TASK DIRECTIONS
Retype all the data word for word.

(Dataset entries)
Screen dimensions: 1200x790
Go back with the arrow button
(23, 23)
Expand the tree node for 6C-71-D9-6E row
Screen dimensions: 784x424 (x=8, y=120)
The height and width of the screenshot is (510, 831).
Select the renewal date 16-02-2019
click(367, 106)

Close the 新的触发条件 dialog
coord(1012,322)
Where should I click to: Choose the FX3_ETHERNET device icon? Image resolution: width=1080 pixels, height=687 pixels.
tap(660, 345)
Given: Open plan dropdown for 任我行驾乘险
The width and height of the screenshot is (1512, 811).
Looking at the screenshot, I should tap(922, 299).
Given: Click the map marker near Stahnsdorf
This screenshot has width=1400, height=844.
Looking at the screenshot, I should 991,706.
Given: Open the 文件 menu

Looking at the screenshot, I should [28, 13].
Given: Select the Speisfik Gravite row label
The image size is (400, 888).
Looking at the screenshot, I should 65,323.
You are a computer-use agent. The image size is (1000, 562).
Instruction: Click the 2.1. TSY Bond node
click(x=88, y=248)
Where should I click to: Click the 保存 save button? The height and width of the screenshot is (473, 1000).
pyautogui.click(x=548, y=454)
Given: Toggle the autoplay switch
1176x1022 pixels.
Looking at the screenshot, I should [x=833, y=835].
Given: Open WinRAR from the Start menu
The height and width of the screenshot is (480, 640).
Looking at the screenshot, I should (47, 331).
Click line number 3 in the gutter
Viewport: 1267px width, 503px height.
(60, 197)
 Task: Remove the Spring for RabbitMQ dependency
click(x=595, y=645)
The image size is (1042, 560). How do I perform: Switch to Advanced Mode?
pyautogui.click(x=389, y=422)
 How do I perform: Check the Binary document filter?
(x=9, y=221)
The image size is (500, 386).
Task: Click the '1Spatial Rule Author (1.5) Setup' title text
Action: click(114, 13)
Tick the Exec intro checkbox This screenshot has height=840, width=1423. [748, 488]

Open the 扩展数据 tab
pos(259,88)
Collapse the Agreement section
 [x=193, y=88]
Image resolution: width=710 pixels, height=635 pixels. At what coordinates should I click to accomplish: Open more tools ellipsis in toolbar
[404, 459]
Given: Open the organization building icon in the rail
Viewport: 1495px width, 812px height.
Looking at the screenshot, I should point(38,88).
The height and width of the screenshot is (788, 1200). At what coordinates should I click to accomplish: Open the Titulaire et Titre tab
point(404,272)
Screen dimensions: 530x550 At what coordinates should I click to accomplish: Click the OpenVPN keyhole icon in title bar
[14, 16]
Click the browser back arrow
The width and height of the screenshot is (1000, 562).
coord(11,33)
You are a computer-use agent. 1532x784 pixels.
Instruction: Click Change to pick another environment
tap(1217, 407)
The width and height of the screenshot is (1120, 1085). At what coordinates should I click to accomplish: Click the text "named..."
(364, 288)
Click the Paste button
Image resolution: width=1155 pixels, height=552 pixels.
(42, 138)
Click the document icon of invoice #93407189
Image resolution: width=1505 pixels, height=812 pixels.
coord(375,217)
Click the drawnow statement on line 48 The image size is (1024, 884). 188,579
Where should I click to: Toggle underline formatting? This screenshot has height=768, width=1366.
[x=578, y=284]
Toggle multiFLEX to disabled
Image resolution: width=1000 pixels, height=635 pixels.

EXERCISE ANSWER
Screen dimensions: 1200x790
Go back with the arrow button
(23, 23)
Expand the tree node for 6C-71-D9-6E row
Screen dimensions: 784x424 (x=8, y=120)
The height and width of the screenshot is (510, 831).
Select the renewal date 16-02-2019
click(367, 106)

Close the 新的触发条件 dialog
coord(1012,322)
Where should I click to: Choose the FX3_ETHERNET device icon? Image resolution: width=1080 pixels, height=687 pixels.
tap(660, 345)
Given: Open plan dropdown for 任我行驾乘险
The width and height of the screenshot is (1512, 811).
Looking at the screenshot, I should tap(922, 299).
Given: Click the map marker near Stahnsdorf
This screenshot has width=1400, height=844.
Looking at the screenshot, I should 991,706.
Given: Open the 文件 menu

Looking at the screenshot, I should [28, 13].
Given: Select the Speisfik Gravite row label
The image size is (400, 888).
Looking at the screenshot, I should 65,323.
You are a computer-use agent. The image size is (1000, 562).
Instruction: Click the 2.1. TSY Bond node
click(x=88, y=248)
Where should I click to: Click the 保存 save button? The height and width of the screenshot is (473, 1000).
pyautogui.click(x=548, y=454)
Given: Toggle the autoplay switch
1176x1022 pixels.
Looking at the screenshot, I should [x=833, y=835].
Given: Open WinRAR from the Start menu
The height and width of the screenshot is (480, 640).
Looking at the screenshot, I should (47, 331).
Click line number 3 in the gutter
Viewport: 1267px width, 503px height.
(60, 197)
 Task: Remove the Spring for RabbitMQ dependency
click(x=595, y=645)
The image size is (1042, 560). How do I perform: Switch to Advanced Mode?
pyautogui.click(x=389, y=422)
 How do I perform: Check the Binary document filter?
(x=9, y=221)
The image size is (500, 386).
Task: Click the '1Spatial Rule Author (1.5) Setup' title text
Action: click(114, 13)
Tick the Exec intro checkbox This screenshot has height=840, width=1423. [748, 488]

Open the 扩展数据 tab
pos(259,88)
Collapse the Agreement section
 [x=193, y=88]
Image resolution: width=710 pixels, height=635 pixels. At what coordinates should I click to accomplish: Open more tools ellipsis in toolbar
[404, 459]
Given: Open the organization building icon in the rail
Viewport: 1495px width, 812px height.
Looking at the screenshot, I should point(38,88).
The height and width of the screenshot is (788, 1200). At what coordinates should I click to accomplish: Open the Titulaire et Titre tab
point(404,272)
Screen dimensions: 530x550 At what coordinates should I click to accomplish: Click the OpenVPN keyhole icon in title bar
[14, 16]
Click the browser back arrow
The width and height of the screenshot is (1000, 562).
coord(11,33)
You are a computer-use agent. 1532x784 pixels.
Instruction: Click Change to pick another environment
tap(1217, 407)
The width and height of the screenshot is (1120, 1085). At what coordinates should I click to accomplish: Click the text "named..."
(364, 288)
Click the Paste button
Image resolution: width=1155 pixels, height=552 pixels.
(42, 138)
Click the document icon of invoice #93407189
Image resolution: width=1505 pixels, height=812 pixels.
coord(375,217)
Click the drawnow statement on line 48 The image size is (1024, 884). 188,579
Where should I click to: Toggle underline formatting? This screenshot has height=768, width=1366.
[x=578, y=284]
Toggle multiFLEX to disabled
Image resolution: width=1000 pixels, height=635 pixels.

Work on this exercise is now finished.